'''

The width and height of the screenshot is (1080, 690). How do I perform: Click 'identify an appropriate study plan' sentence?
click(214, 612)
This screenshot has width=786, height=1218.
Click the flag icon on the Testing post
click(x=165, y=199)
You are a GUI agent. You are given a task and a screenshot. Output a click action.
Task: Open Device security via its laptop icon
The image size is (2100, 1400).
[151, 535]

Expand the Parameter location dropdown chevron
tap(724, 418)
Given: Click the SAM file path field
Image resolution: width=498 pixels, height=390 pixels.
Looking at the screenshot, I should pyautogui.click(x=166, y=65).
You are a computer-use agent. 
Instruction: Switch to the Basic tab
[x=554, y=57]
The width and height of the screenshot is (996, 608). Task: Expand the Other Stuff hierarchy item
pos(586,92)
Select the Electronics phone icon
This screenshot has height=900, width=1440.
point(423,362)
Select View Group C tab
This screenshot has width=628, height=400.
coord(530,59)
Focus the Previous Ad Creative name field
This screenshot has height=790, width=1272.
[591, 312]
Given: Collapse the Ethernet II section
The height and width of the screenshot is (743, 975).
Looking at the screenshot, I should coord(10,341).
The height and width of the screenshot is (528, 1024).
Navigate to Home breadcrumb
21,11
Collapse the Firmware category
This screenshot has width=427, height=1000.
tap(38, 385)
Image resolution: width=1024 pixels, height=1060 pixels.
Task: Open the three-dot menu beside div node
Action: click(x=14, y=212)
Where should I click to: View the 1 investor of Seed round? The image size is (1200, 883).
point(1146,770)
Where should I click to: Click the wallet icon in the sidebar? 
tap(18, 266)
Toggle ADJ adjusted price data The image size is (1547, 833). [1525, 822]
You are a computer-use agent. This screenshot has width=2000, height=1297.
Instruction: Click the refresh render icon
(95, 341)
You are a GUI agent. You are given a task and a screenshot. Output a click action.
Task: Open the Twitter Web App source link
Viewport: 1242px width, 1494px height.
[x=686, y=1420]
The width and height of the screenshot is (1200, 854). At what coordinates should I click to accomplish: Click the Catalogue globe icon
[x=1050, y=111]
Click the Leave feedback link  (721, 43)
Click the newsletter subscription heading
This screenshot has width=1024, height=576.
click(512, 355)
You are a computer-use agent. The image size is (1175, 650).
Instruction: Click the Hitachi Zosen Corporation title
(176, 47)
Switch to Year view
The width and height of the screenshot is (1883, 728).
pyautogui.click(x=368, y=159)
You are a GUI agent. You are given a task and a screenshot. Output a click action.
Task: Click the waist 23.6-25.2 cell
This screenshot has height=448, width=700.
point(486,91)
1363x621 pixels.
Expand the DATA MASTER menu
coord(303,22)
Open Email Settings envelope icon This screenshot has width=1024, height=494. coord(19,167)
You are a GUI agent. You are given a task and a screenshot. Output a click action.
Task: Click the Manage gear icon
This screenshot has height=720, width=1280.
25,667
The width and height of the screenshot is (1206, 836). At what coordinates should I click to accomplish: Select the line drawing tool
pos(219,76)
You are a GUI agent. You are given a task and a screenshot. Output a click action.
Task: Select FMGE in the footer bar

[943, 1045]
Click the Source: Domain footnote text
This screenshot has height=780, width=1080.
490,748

'''

GIVEN PROBLEM
Turn every line of the material above into a numbered list, omitting the blank lines.

COMPLETED EXERCISE
1. The width and height of the screenshot is (1080, 690). How do I perform: Click 'identify an appropriate study plan' sentence?
2. click(214, 612)
3. This screenshot has width=786, height=1218.
4. Click the flag icon on the Testing post
5. click(x=165, y=199)
6. You are a GUI agent. You are given a task and a screenshot. Output a click action.
7. Task: Open Device security via its laptop icon
8. The image size is (2100, 1400).
9. [151, 535]
10. Expand the Parameter location dropdown chevron
11. tap(724, 418)
12. Given: Click the SAM file path field
13. Image resolution: width=498 pixels, height=390 pixels.
14. Looking at the screenshot, I should pyautogui.click(x=166, y=65).
15. You are a computer-use agent. 
16. Instruction: Switch to the Basic tab
17. [x=554, y=57]
18. The width and height of the screenshot is (996, 608). Task: Expand the Other Stuff hierarchy item
19. pos(586,92)
20. Select the Electronics phone icon
21. This screenshot has height=900, width=1440.
22. point(423,362)
23. Select View Group C tab
24. This screenshot has width=628, height=400.
25. coord(530,59)
26. Focus the Previous Ad Creative name field
27. This screenshot has height=790, width=1272.
28. [591, 312]
29. Given: Collapse the Ethernet II section
30. The height and width of the screenshot is (743, 975).
31. Looking at the screenshot, I should coord(10,341).
32. The height and width of the screenshot is (528, 1024).
33. Navigate to Home breadcrumb
34. 21,11
35. Collapse the Firmware category
36. This screenshot has width=427, height=1000.
37. tap(38, 385)
38. Image resolution: width=1024 pixels, height=1060 pixels.
39. Task: Open the three-dot menu beside div node
40. Action: click(x=14, y=212)
41. Where should I click to: View the 1 investor of Seed round? The image size is (1200, 883).
42. point(1146,770)
43. Where should I click to: Click the wallet icon in the sidebar? 
44. tap(18, 266)
45. Toggle ADJ adjusted price data The image size is (1547, 833). [1525, 822]
46. You are a computer-use agent. This screenshot has width=2000, height=1297.
47. Instruction: Click the refresh render icon
48. (95, 341)
49. You are a GUI agent. You are given a task and a screenshot. Output a click action.
50. Task: Open the Twitter Web App source link
51. Viewport: 1242px width, 1494px height.
52. [x=686, y=1420]
53. The width and height of the screenshot is (1200, 854). At what coordinates should I click to accomplish: Click the Catalogue globe icon
54. [x=1050, y=111]
55. Click the Leave feedback link  (721, 43)
56. Click the newsletter subscription heading
57. This screenshot has width=1024, height=576.
58. click(512, 355)
59. You are a computer-use agent. The image size is (1175, 650).
60. Instruction: Click the Hitachi Zosen Corporation title
61. (176, 47)
62. Switch to Year view
63. The width and height of the screenshot is (1883, 728).
64. pyautogui.click(x=368, y=159)
65. You are a GUI agent. You are given a task and a screenshot. Output a click action.
66. Task: Click the waist 23.6-25.2 cell
67. This screenshot has height=448, width=700.
68. point(486,91)
69. 1363x621 pixels.
70. Expand the DATA MASTER menu
71. coord(303,22)
72. Open Email Settings envelope icon This screenshot has width=1024, height=494. coord(19,167)
73. You are a GUI agent. You are given a task and a screenshot. Output a click action.
74. Task: Click the Manage gear icon
75. This screenshot has height=720, width=1280.
76. 25,667
77. The width and height of the screenshot is (1206, 836). At what coordinates should I click to accomplish: Select the line drawing tool
78. pos(219,76)
79. You are a GUI agent. You are given a task and a screenshot. Output a click action.
80. Task: Select FMGE in the footer bar
81. [943, 1045]
82. Click the Source: Domain footnote text
83. This screenshot has height=780, width=1080.
84. 490,748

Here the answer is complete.